The modern and invented heroine is Olivia, distantly connected with the hoax, and we watch her stitch together a new life in Ireland after inheriting her grandfather’s bookshop. As in other books I’ve been reading recently, there’s a lovely sense of community as Olivia settles into the town, and resourceful and helpful older as well as younger characters. As Olivia tries to get the shop going, she finds manuscripts and photographs and gently probes the memories of her grandmother, confined to a nursing home with Alzheimer’s but, again, still proving of great emotional and practical value to Olivia, flashes of her old self shining through and her own legacy appearing at the end.

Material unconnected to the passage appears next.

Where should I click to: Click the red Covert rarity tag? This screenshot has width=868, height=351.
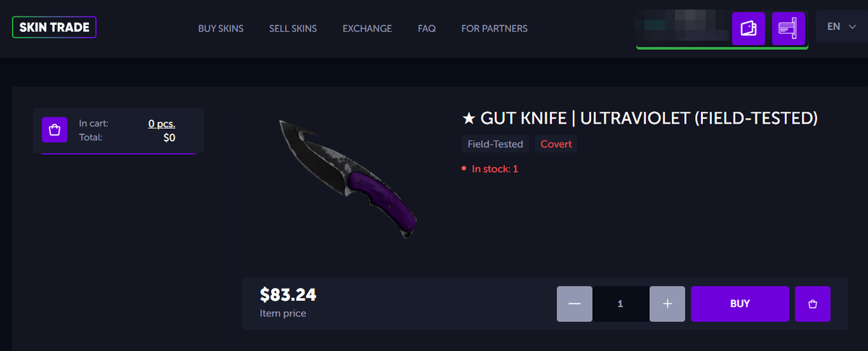click(x=556, y=144)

It’s really well done with some very practical elements (Olivia is trying to get out of wedding arrangements she can no longer stand; she meets a very real writer and his small daughter; she holds events in the shop and creates a website) and some fairy-tale ones (why does everyone dream the same dream and how do flowers bloom inside the bookshop window?) but these were not silly or laboured. I also liked a lot that Olivia has her own agency and practical skills, and the tentative hope for a future partner is not overdone; she’s allowed her own space. Oh, there’s also a bookshop cat who keeps in the background and doesn’t come to any harm.

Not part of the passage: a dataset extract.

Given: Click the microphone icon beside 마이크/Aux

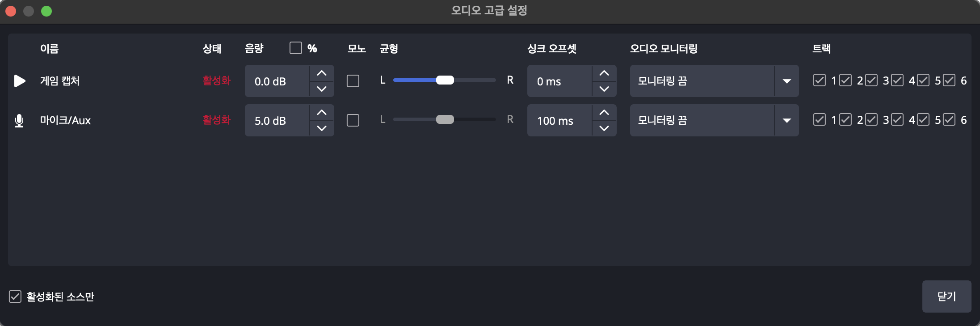Looking at the screenshot, I should 19,120.
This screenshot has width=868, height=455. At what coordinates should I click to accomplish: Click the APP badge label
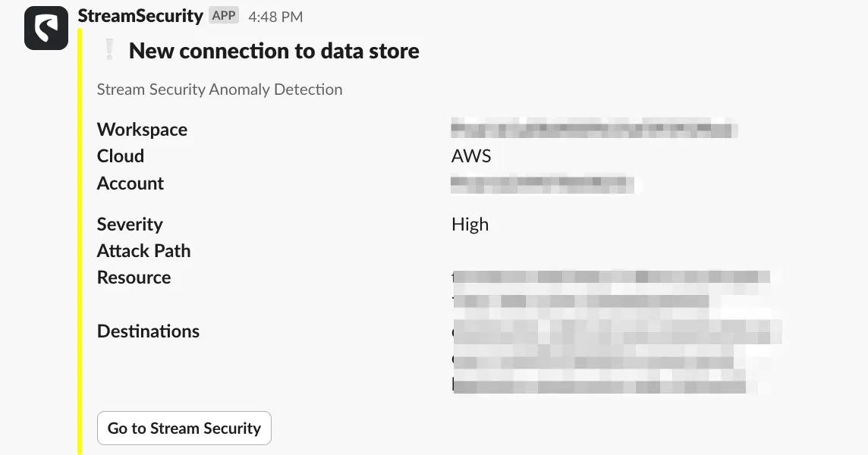224,15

I have to say this book is more modern and interesting than the cover would perhaps suggest, and it’s well worth a read, with the Yorkshire sections even giving a feel of The Secret Garden for the young heroine.

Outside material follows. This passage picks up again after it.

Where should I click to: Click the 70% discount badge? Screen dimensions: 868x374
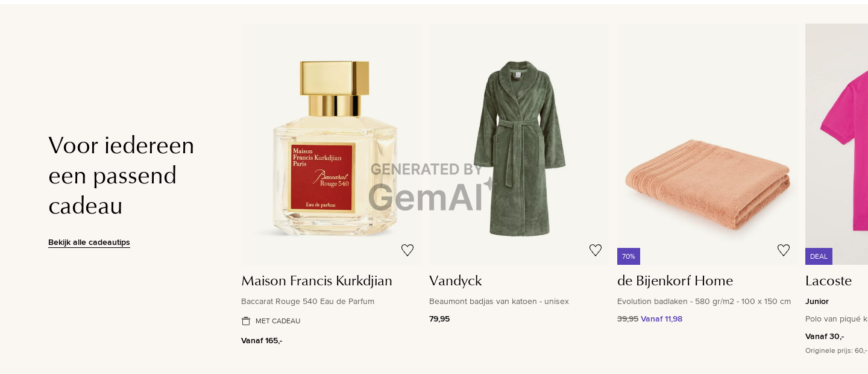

Thank you to HarperCollins for providing this book via NetGalley in return for an honest review.

Judy Leigh – “A Grand Old Time”

(NetGalley 19 March 2018; published 03 April 2018)

Evie Gallagher is 75 and bereaved, and after a couple of incidents that left her with lost confidence, she’s allowed her busy daughter-in-law to have her installed in an old people’s home. However much she likes the Polish and Ukrainian staff, she’s not happy and starts to act up when son Brendan and this Maura visit her. Then, like all nursing home inhabitants these days, she makes a bid for freedom, dons a disguise and sets off on an escape route that takes her from Dublin across to France and through France, making new friends along the way. Brendan and Maura, their marriage souring, are in pursuit, but hampered at every turn.

I loved Evie’s adventures and spirit (although she was a bit sweary and I wonder if all readers will like this – the cover echoes the Dawn French ones so maybe that gives a hint of the slightly visceral bits). I loved how it’s not all presented as plain sailing, with hangovers and being pulled over by the French police, but that nice people tend to come out most prominently. I wasn’t so interested in Brendan and Maura and felt the author wanted to write about Brendan more and got a bit carried away (it is a first novel, so I will be forgiving, as it is fun and readable). There’s a bit too much detail about them which makes the book a bit long.

It’s an entertaining read – I’d have liked to maybe have seen a few of the earlier characters pulled in again at the end to draw the book together, but again that’s a minor point. Nice to have an older heroine and different types of characters, too.

Thank you to Avon Books for providing this book via NetGalley in return for an honest review.